Each record must be retyped word for word.

........

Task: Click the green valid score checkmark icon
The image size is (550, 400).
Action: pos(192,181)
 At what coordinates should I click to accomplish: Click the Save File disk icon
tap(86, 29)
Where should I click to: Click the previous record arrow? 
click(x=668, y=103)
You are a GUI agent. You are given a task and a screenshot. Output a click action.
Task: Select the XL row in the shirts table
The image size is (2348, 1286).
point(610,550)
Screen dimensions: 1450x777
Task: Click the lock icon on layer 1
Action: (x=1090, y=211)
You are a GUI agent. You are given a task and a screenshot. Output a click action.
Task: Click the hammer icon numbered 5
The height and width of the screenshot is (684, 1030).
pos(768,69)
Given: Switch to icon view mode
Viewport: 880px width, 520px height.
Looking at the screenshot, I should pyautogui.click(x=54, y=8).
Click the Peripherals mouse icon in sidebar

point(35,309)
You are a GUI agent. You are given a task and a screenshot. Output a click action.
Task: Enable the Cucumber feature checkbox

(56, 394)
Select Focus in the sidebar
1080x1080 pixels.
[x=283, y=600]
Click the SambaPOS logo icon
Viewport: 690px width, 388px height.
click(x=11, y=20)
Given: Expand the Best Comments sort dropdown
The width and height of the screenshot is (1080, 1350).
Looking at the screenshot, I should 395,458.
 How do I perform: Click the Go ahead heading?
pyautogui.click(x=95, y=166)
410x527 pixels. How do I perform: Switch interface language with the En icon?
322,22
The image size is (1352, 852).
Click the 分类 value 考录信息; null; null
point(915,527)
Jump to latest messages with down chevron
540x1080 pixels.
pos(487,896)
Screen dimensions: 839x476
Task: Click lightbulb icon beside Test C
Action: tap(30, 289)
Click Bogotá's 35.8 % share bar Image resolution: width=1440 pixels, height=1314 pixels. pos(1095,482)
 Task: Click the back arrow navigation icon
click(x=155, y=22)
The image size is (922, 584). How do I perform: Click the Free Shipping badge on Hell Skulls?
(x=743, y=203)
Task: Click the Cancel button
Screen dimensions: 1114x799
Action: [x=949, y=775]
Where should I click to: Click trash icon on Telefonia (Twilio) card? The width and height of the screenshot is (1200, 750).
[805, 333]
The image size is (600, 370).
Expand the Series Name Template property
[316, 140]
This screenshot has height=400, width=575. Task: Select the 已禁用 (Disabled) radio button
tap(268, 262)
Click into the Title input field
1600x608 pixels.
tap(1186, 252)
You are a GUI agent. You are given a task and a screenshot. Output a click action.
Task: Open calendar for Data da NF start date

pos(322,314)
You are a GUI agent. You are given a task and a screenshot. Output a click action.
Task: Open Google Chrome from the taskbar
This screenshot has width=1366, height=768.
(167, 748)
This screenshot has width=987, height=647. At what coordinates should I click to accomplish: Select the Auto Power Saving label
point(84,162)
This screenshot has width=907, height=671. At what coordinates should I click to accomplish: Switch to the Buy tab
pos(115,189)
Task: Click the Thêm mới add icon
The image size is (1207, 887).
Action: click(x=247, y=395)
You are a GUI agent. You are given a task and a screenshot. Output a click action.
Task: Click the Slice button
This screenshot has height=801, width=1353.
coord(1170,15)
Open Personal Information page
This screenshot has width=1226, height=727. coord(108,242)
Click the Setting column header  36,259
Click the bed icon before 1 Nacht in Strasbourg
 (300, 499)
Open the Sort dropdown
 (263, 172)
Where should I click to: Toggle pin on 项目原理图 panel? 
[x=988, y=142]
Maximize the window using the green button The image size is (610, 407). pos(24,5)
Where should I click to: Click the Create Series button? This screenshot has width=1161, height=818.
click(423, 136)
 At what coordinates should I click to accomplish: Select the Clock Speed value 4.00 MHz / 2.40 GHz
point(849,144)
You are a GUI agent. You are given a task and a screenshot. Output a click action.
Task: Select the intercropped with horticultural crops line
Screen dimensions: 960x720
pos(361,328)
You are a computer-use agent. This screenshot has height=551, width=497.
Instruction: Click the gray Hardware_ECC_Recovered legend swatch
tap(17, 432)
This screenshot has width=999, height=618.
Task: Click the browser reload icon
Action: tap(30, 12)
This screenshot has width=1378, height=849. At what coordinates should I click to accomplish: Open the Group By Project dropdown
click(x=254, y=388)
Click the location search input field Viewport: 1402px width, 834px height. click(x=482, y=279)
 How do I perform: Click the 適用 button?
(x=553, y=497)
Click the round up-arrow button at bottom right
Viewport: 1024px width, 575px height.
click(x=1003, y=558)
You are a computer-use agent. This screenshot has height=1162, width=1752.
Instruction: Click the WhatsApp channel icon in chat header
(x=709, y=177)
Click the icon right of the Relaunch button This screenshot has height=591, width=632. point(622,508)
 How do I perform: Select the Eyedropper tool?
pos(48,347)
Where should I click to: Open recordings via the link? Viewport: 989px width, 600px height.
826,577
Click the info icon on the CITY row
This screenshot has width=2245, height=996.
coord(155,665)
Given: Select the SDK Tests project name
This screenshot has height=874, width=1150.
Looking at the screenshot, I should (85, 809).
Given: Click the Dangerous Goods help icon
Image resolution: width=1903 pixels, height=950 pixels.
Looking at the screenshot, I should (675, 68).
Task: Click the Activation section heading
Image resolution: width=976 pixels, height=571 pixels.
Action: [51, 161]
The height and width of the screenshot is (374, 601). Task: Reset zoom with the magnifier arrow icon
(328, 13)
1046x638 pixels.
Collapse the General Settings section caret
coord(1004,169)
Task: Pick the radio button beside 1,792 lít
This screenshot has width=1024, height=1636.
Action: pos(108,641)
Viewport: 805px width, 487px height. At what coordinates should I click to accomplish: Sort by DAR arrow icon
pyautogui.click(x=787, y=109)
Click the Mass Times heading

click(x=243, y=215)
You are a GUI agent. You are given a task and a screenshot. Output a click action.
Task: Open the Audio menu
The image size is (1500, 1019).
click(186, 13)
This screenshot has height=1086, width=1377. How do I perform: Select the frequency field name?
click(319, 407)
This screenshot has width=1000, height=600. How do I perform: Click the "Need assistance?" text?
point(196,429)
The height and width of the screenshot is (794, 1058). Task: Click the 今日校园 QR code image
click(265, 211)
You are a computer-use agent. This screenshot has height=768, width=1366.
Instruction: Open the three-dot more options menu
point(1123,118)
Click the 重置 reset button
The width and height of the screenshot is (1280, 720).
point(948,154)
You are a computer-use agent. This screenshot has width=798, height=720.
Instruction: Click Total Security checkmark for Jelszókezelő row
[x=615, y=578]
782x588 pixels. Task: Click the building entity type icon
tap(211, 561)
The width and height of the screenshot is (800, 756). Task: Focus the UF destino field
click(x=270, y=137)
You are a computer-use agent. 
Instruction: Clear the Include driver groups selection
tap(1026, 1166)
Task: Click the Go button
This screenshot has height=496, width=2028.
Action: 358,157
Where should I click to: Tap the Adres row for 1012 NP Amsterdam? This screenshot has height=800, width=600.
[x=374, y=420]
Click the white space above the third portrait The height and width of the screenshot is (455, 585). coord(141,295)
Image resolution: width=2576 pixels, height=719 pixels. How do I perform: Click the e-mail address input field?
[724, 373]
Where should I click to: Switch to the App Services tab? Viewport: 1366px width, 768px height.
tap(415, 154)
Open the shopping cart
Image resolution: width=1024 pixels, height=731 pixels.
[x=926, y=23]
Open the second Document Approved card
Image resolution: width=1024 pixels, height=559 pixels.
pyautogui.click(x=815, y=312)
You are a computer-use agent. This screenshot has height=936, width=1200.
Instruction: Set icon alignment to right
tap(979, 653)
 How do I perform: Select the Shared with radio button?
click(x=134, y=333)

........

Reply
Task: Click the green valid score checkmark icon
The image size is (550, 400).
Action: pos(192,181)
 At what coordinates should I click to accomplish: Click the Save File disk icon
tap(86, 29)
Where should I click to: Click the previous record arrow? 
click(x=668, y=103)
You are a GUI agent. You are given a task and a screenshot. Output a click action.
Task: Select the XL row in the shirts table
The image size is (2348, 1286).
point(610,550)
Screen dimensions: 1450x777
Task: Click the lock icon on layer 1
Action: (x=1090, y=211)
You are a GUI agent. You are given a task and a screenshot. Output a click action.
Task: Click the hammer icon numbered 5
The height and width of the screenshot is (684, 1030).
pos(768,69)
Given: Switch to icon view mode
Viewport: 880px width, 520px height.
Looking at the screenshot, I should pyautogui.click(x=54, y=8).
Click the Peripherals mouse icon in sidebar

point(35,309)
You are a GUI agent. You are given a task and a screenshot. Output a click action.
Task: Enable the Cucumber feature checkbox

(56, 394)
Select Focus in the sidebar
1080x1080 pixels.
[x=283, y=600]
Click the SambaPOS logo icon
Viewport: 690px width, 388px height.
click(x=11, y=20)
Given: Expand the Best Comments sort dropdown
The width and height of the screenshot is (1080, 1350).
Looking at the screenshot, I should 395,458.
 How do I perform: Click the Go ahead heading?
pyautogui.click(x=95, y=166)
410x527 pixels. How do I perform: Switch interface language with the En icon?
322,22
The image size is (1352, 852).
Click the 分类 value 考录信息; null; null
point(915,527)
Jump to latest messages with down chevron
540x1080 pixels.
pos(487,896)
Screen dimensions: 839x476
Task: Click lightbulb icon beside Test C
Action: tap(30, 289)
Click Bogotá's 35.8 % share bar Image resolution: width=1440 pixels, height=1314 pixels. pos(1095,482)
 Task: Click the back arrow navigation icon
click(x=155, y=22)
The image size is (922, 584). How do I perform: Click the Free Shipping badge on Hell Skulls?
(x=743, y=203)
Task: Click the Cancel button
Screen dimensions: 1114x799
Action: [x=949, y=775]
Where should I click to: Click trash icon on Telefonia (Twilio) card? The width and height of the screenshot is (1200, 750).
[805, 333]
The image size is (600, 370).
Expand the Series Name Template property
[316, 140]
This screenshot has height=400, width=575. Task: Select the 已禁用 (Disabled) radio button
tap(268, 262)
Click into the Title input field
1600x608 pixels.
tap(1186, 252)
You are a GUI agent. You are given a task and a screenshot. Output a click action.
Task: Open calendar for Data da NF start date

pos(322,314)
You are a GUI agent. You are given a task and a screenshot. Output a click action.
Task: Open Google Chrome from the taskbar
This screenshot has width=1366, height=768.
(167, 748)
This screenshot has width=987, height=647. At what coordinates should I click to accomplish: Select the Auto Power Saving label
point(84,162)
This screenshot has width=907, height=671. At what coordinates should I click to accomplish: Switch to the Buy tab
pos(115,189)
Task: Click the Thêm mới add icon
The image size is (1207, 887).
Action: click(x=247, y=395)
You are a GUI agent. You are given a task and a screenshot. Output a click action.
Task: Click the Slice button
This screenshot has height=801, width=1353.
coord(1170,15)
Open Personal Information page
This screenshot has width=1226, height=727. coord(108,242)
Click the Setting column header  36,259
Click the bed icon before 1 Nacht in Strasbourg
 (300, 499)
Open the Sort dropdown
 (263, 172)
Where should I click to: Toggle pin on 项目原理图 panel? 
[x=988, y=142]
Maximize the window using the green button The image size is (610, 407). pos(24,5)
Where should I click to: Click the Create Series button? This screenshot has width=1161, height=818.
click(423, 136)
 At what coordinates should I click to accomplish: Select the Clock Speed value 4.00 MHz / 2.40 GHz
point(849,144)
You are a GUI agent. You are given a task and a screenshot. Output a click action.
Task: Select the intercropped with horticultural crops line
Screen dimensions: 960x720
pos(361,328)
You are a computer-use agent. This screenshot has height=551, width=497.
Instruction: Click the gray Hardware_ECC_Recovered legend swatch
tap(17, 432)
This screenshot has width=999, height=618.
Task: Click the browser reload icon
Action: tap(30, 12)
This screenshot has width=1378, height=849. At what coordinates should I click to accomplish: Open the Group By Project dropdown
click(x=254, y=388)
Click the location search input field Viewport: 1402px width, 834px height. click(x=482, y=279)
 How do I perform: Click the 適用 button?
(x=553, y=497)
Click the round up-arrow button at bottom right
Viewport: 1024px width, 575px height.
click(x=1003, y=558)
You are a computer-use agent. This screenshot has height=1162, width=1752.
Instruction: Click the WhatsApp channel icon in chat header
(x=709, y=177)
Click the icon right of the Relaunch button This screenshot has height=591, width=632. point(622,508)
 How do I perform: Select the Eyedropper tool?
pos(48,347)
Where should I click to: Open recordings via the link? Viewport: 989px width, 600px height.
826,577
Click the info icon on the CITY row
This screenshot has width=2245, height=996.
coord(155,665)
Given: Select the SDK Tests project name
This screenshot has height=874, width=1150.
Looking at the screenshot, I should (85, 809).
Given: Click the Dangerous Goods help icon
Image resolution: width=1903 pixels, height=950 pixels.
Looking at the screenshot, I should (675, 68).
Task: Click the Activation section heading
Image resolution: width=976 pixels, height=571 pixels.
Action: [51, 161]
The height and width of the screenshot is (374, 601). Task: Reset zoom with the magnifier arrow icon
(328, 13)
1046x638 pixels.
Collapse the General Settings section caret
coord(1004,169)
Task: Pick the radio button beside 1,792 lít
This screenshot has width=1024, height=1636.
Action: pos(108,641)
Viewport: 805px width, 487px height. At what coordinates should I click to accomplish: Sort by DAR arrow icon
pyautogui.click(x=787, y=109)
Click the Mass Times heading

click(x=243, y=215)
You are a GUI agent. You are given a task and a screenshot. Output a click action.
Task: Open the Audio menu
The image size is (1500, 1019).
click(186, 13)
This screenshot has height=1086, width=1377. How do I perform: Select the frequency field name?
click(319, 407)
This screenshot has width=1000, height=600. How do I perform: Click the "Need assistance?" text?
point(196,429)
The height and width of the screenshot is (794, 1058). Task: Click the 今日校园 QR code image
click(265, 211)
You are a computer-use agent. This screenshot has height=768, width=1366.
Instruction: Open the three-dot more options menu
point(1123,118)
Click the 重置 reset button
The width and height of the screenshot is (1280, 720).
point(948,154)
You are a computer-use agent. This screenshot has width=798, height=720.
Instruction: Click Total Security checkmark for Jelszókezelő row
[x=615, y=578]
782x588 pixels. Task: Click the building entity type icon
tap(211, 561)
The width and height of the screenshot is (800, 756). Task: Focus the UF destino field
click(x=270, y=137)
You are a computer-use agent. 
Instruction: Clear the Include driver groups selection
tap(1026, 1166)
Task: Click the Go button
This screenshot has height=496, width=2028.
Action: 358,157
Where should I click to: Tap the Adres row for 1012 NP Amsterdam? This screenshot has height=800, width=600.
[x=374, y=420]
Click the white space above the third portrait The height and width of the screenshot is (455, 585). coord(141,295)
Image resolution: width=2576 pixels, height=719 pixels. How do I perform: Click the e-mail address input field?
[724, 373]
Where should I click to: Switch to the App Services tab? Viewport: 1366px width, 768px height.
tap(415, 154)
Open the shopping cart
Image resolution: width=1024 pixels, height=731 pixels.
[x=926, y=23]
Open the second Document Approved card
Image resolution: width=1024 pixels, height=559 pixels.
pyautogui.click(x=815, y=312)
You are a computer-use agent. This screenshot has height=936, width=1200.
Instruction: Set icon alignment to right
tap(979, 653)
 How do I perform: Select the Shared with radio button?
click(x=134, y=333)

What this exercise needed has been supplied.